O GOP moderno, entretanto, não é como nada que vimos antes, pelo menos na história americana. Se há alguém que ainda não se convenceu de que um dos nossos dois principais partidos políticos se tornou inimigo, não só da democracia, mas da verdade, os acontecimentos desde a eleição deveriam ter acabado com suas dúvidas.

Não é só que a maioria dos republicanos da Câmara e muitos senadores republicanos estão apoiando os esforços de Trump para reverter sua derrota eleitoral, embora não haja evidências de fraude ou irregularidades generalizadas. Veja a maneira como David Perdue e Kelly Loeffler estão fazendo campanha nas eleições para o Senado na Geórgia.

Eles não estão lidando com questões, ou mesmo com aspectos reais da história pessoal de seus oponentes. Em vez disso, eles estão alegando, sem nenhuma base de fato, que seus oponentes são marxistas ou “envolvidos em abuso infantil”. Ou seja, as campanhas para manter o controle republicano do Senado são baseadas em mentiras.

No domingo, Mitt Romney criticou Ted Cruz e outras tentativas dos republicanos do Congresso de desfazer a eleição presidencial, perguntando: “A ambição eclipsou tanto os princípios?” Mas que princípio Romney acha que o Partido Republicano defendeu nos últimos anos? É difícil ver qualquer coisa subjacente ao comportamento republicano recente além da busca pelo poder por qualquer meio disponível.

Então, como nós chegamos aqui? O que aconteceu com o Partido Republicano?

Não começou com Trump.
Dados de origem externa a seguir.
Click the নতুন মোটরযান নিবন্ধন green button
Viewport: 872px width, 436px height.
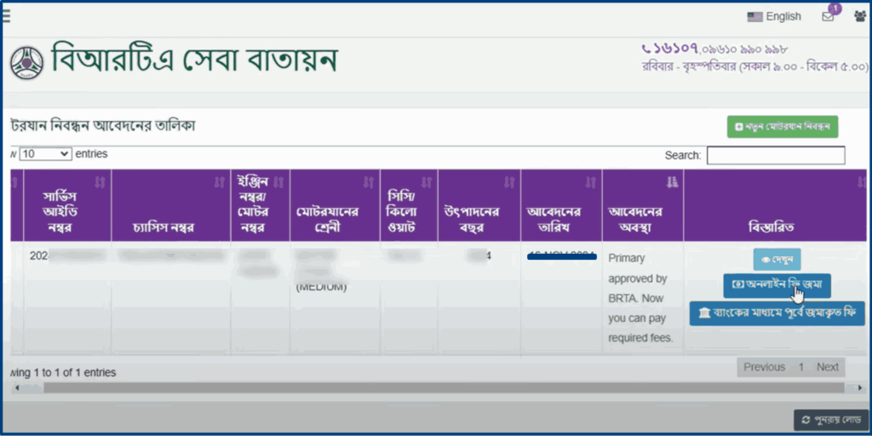[782, 127]
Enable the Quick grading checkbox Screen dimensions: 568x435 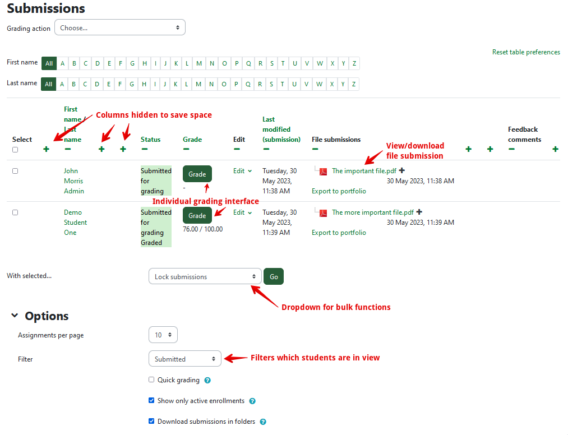pyautogui.click(x=151, y=380)
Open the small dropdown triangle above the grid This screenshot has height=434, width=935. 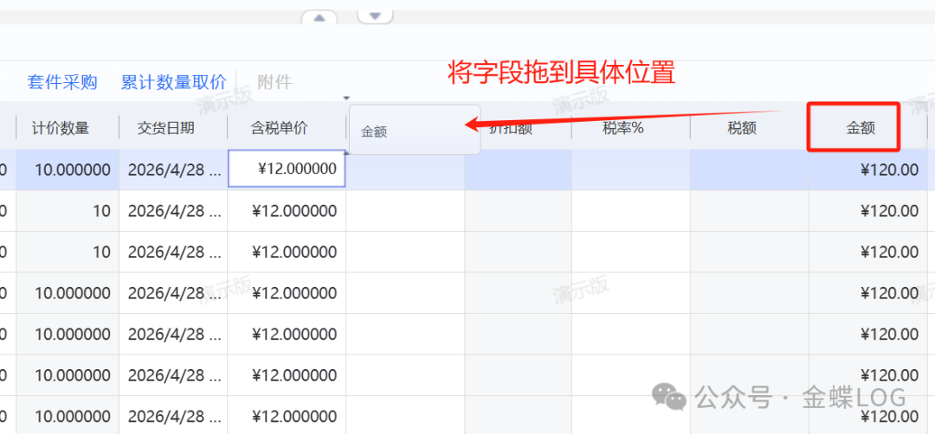pos(346,98)
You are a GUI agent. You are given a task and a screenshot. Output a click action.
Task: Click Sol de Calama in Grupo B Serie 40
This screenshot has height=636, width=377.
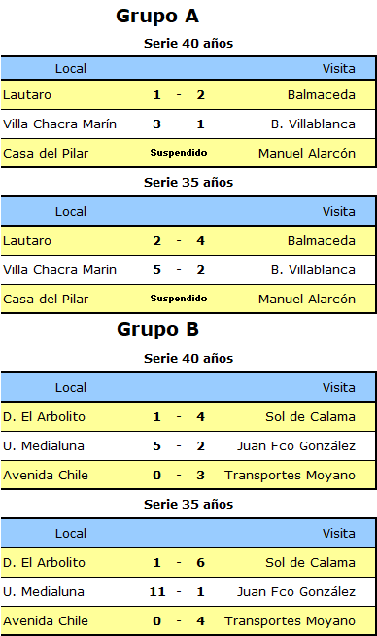(x=311, y=417)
Pelo contrário, a degradação do partido é óbvia, para quem quer vê-la, há muitos anos.

Em 2003, escrevi que os republicanos haviam se tornado uma força radical hostil aos Estados Unidos, com o objetivo potencial de um Estado de partido único no qual “as eleições são apenas uma formalidade”. Em 2012, Thomas Mann e Norman Ornstein advertiram que o Partido Republicano estava “impassível pela compreensão convencional dos fatos” e “desprezava a legitimidade de sua oposição política”.

Se você está surpreso com a ânsia de muitos no partido em derrubar uma eleição com base em alegações ilusórias de fraude, você não prestou atenção.

Mas o que está levando a queda republicana às trevas?

É uma reação populista contra as elites? É verdade que há ressentimento sobre uma economia em mudança que impulsionou áreas metropolitanas altamente educadas às custas das áreas rurais e pequenas cidades americanas; Trump recebeu 46% dos votos, mas os condados que ganhou representaram apenas 29% da produção econômica da América. Também há muita reação branca sobre a crescente diversidade racial do país.

Os últimos dois meses, no entanto, foram uma lição objetiva de até que ponto a raiva “popular” está realmente sendo orquestrada de cima. Se grande parte da base republicana acredita, sem fundamento, que a eleição foi roubada, é porque isso é o que dizem as principais figuras do partido. Agora os políticos estão citando um ceticismo generalizado sobre os resultados das eleições como razão para rejeitar o resultado – mas eles próprios conjuraram esse ceticismo do nada.

E o que é surpreendente, se você olhar para o histórico dos políticos que alimentam ressentimento contra as elites, é como muitos deles são privilegiados. Josh Hawley, o primeiro senador a declarar que faria objeções à certificação dos resultados eleitorais, critica as elites, mas também se formou na Stanford and Yale Law School. Cruz, agora liderando o esforço, formou-se em Princeton e Harvard.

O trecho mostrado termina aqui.